(Stored data)
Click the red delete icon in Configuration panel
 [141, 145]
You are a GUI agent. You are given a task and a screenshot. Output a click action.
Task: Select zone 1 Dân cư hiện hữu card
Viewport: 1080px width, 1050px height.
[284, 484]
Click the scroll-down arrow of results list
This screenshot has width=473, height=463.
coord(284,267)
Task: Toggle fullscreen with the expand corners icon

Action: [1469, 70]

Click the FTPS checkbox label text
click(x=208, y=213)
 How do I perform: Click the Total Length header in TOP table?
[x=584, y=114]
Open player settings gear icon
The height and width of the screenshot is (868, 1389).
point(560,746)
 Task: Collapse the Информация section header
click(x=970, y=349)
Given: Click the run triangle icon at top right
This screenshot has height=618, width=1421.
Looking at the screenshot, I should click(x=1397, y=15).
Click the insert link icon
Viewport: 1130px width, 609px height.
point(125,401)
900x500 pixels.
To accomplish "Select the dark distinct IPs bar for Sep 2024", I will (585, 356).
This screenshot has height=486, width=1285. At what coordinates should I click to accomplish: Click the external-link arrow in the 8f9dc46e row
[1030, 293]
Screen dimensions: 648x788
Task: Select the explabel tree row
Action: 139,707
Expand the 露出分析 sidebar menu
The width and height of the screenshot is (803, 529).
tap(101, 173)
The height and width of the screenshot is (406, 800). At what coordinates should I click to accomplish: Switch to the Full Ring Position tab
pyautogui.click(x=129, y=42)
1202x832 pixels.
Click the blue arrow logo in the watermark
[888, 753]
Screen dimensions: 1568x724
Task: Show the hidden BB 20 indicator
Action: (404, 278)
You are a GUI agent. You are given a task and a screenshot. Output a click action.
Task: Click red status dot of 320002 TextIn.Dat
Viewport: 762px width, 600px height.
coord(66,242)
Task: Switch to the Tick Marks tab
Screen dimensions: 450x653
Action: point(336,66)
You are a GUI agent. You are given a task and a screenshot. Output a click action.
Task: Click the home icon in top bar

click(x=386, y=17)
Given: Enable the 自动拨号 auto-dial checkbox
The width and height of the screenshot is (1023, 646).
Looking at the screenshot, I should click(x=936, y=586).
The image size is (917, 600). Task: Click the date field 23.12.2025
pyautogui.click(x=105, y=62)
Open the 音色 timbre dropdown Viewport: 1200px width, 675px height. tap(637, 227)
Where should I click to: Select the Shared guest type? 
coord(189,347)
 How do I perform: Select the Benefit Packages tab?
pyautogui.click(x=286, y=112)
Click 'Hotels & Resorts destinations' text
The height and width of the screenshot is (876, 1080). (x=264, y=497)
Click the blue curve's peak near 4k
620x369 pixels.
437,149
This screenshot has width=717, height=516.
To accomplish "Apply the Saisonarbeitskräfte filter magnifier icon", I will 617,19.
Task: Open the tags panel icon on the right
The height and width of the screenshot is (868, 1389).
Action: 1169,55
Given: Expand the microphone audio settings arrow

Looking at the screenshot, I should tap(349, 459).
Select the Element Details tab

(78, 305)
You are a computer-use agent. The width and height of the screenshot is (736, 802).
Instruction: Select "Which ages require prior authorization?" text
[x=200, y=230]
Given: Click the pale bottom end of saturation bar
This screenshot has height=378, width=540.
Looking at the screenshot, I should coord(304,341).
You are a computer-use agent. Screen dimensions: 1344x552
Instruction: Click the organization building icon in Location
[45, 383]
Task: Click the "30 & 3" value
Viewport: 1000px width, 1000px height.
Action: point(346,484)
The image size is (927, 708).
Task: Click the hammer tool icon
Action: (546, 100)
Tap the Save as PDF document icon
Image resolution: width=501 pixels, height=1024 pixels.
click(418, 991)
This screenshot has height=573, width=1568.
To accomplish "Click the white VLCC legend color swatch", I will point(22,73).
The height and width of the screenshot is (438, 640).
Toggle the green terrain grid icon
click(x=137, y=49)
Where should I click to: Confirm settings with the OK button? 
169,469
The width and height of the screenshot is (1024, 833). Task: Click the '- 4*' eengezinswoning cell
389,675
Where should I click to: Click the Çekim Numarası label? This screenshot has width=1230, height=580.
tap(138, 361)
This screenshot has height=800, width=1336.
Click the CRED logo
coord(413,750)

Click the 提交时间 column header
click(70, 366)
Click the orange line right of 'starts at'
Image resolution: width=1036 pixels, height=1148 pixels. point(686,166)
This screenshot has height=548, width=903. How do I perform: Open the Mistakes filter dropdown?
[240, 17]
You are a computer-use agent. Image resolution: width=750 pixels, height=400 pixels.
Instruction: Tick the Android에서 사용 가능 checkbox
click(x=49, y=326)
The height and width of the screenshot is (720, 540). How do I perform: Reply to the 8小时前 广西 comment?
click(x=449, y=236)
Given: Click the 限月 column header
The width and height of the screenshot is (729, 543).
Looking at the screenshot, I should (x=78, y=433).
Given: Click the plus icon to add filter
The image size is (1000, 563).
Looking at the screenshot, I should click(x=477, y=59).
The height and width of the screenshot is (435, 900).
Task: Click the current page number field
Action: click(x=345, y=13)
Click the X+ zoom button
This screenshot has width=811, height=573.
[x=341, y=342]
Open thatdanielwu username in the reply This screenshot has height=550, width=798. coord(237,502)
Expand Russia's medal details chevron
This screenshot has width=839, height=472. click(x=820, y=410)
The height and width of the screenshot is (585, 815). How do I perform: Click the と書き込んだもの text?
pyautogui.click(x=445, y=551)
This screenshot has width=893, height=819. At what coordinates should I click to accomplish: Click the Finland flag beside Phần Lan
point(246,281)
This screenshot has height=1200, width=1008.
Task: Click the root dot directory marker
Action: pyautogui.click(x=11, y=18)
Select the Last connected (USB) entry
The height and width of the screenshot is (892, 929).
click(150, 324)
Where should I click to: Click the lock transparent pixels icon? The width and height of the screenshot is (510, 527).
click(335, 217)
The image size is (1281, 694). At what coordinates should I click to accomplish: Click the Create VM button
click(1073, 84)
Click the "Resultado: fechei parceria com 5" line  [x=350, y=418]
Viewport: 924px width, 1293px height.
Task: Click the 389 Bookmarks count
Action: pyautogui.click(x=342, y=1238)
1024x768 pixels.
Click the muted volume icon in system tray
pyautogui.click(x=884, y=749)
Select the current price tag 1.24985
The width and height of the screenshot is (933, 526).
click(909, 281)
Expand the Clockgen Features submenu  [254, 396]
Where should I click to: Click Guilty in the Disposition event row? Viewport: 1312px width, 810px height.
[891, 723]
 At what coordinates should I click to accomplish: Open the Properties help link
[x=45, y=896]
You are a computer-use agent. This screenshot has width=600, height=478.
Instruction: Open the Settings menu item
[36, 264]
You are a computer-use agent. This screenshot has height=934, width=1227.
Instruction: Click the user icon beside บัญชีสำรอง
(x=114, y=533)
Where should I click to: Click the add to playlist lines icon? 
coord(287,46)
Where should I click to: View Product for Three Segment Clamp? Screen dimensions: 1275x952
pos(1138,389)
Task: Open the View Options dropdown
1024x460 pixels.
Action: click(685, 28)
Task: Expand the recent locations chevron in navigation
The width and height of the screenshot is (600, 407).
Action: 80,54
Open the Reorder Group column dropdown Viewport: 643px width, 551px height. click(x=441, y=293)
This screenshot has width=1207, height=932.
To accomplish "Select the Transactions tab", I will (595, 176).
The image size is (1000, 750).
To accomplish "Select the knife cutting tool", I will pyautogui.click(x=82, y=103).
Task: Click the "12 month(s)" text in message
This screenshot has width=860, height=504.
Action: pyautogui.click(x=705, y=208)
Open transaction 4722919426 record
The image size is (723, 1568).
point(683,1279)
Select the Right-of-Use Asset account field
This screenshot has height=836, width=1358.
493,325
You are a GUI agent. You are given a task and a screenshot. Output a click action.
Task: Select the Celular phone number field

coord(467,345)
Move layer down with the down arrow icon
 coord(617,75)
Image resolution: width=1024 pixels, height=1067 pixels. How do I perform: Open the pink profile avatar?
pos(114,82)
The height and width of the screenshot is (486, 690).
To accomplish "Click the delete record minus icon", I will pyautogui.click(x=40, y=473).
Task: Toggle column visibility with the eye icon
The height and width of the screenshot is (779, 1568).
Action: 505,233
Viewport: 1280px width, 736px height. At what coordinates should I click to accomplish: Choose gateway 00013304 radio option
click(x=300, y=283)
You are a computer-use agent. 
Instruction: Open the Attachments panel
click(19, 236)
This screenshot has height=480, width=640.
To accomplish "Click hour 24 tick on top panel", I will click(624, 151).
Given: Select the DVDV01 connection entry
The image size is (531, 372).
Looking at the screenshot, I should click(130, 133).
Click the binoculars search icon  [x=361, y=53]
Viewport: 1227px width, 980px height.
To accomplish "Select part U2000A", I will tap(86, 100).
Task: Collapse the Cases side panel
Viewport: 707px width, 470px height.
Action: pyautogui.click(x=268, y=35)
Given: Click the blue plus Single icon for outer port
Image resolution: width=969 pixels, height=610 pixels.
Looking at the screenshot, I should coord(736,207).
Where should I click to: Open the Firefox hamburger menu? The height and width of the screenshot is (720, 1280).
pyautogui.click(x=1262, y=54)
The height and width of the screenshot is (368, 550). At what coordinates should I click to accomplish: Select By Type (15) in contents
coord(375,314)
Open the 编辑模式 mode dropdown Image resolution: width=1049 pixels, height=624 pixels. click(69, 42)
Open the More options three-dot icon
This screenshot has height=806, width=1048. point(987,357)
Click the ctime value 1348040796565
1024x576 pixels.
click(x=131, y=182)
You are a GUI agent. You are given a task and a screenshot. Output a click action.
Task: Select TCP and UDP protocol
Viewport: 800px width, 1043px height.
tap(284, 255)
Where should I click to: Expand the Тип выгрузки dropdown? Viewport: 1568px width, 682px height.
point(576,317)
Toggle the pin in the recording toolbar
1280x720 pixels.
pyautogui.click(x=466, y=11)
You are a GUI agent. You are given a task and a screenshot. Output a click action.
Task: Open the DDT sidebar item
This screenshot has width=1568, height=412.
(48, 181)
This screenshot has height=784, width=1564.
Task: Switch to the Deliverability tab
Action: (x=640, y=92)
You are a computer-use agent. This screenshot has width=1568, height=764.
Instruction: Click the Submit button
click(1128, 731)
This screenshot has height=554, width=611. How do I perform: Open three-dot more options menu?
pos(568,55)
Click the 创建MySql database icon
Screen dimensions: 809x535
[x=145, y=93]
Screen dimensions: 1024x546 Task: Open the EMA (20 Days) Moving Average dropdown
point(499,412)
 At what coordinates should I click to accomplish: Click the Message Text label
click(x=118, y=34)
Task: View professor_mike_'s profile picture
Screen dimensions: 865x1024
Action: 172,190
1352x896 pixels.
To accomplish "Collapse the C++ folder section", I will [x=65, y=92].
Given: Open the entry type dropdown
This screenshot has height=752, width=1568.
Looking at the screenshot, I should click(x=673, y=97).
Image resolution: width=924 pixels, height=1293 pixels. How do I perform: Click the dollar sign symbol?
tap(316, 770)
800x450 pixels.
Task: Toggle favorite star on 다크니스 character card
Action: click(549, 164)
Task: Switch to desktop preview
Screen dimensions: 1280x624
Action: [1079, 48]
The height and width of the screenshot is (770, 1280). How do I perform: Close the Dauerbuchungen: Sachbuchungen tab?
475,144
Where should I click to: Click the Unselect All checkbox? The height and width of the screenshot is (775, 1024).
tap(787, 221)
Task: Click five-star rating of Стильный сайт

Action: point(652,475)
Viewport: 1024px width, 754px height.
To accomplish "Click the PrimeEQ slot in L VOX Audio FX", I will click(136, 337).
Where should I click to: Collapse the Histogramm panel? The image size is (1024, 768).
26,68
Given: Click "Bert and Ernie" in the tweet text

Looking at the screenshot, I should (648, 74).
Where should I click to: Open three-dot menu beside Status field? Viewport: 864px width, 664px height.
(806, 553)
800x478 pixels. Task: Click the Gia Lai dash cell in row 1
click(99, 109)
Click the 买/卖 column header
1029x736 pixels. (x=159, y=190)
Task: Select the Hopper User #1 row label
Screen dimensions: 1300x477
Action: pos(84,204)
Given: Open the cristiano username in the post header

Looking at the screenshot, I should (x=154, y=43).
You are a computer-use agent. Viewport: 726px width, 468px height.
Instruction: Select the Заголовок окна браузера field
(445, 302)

Activity: Copy word for word the stretch of entries above from the line that has "Where should I click to: Select" through the line that has "You are a computer-use agent. Screen", both ends included, and nothing outside it.

Solution to the exercise:
Where should I click to: Select the Shared guest type? 
coord(189,347)
 How do I perform: Select the Benefit Packages tab?
pyautogui.click(x=286, y=112)
Click 'Hotels & Resorts destinations' text
The height and width of the screenshot is (876, 1080). (x=264, y=497)
Click the blue curve's peak near 4k
620x369 pixels.
437,149
This screenshot has width=717, height=516.
To accomplish "Apply the Saisonarbeitskräfte filter magnifier icon", I will 617,19.
Task: Open the tags panel icon on the right
The height and width of the screenshot is (868, 1389).
Action: 1169,55
Given: Expand the microphone audio settings arrow

Looking at the screenshot, I should tap(349, 459).
Select the Element Details tab

(78, 305)
You are a computer-use agent. The width and height of the screenshot is (736, 802).
Instruction: Select "Which ages require prior authorization?" text
[x=200, y=230]
Given: Click the pale bottom end of saturation bar
This screenshot has height=378, width=540.
Looking at the screenshot, I should coord(304,341).
You are a computer-use agent. Screen dimensions: 1344x552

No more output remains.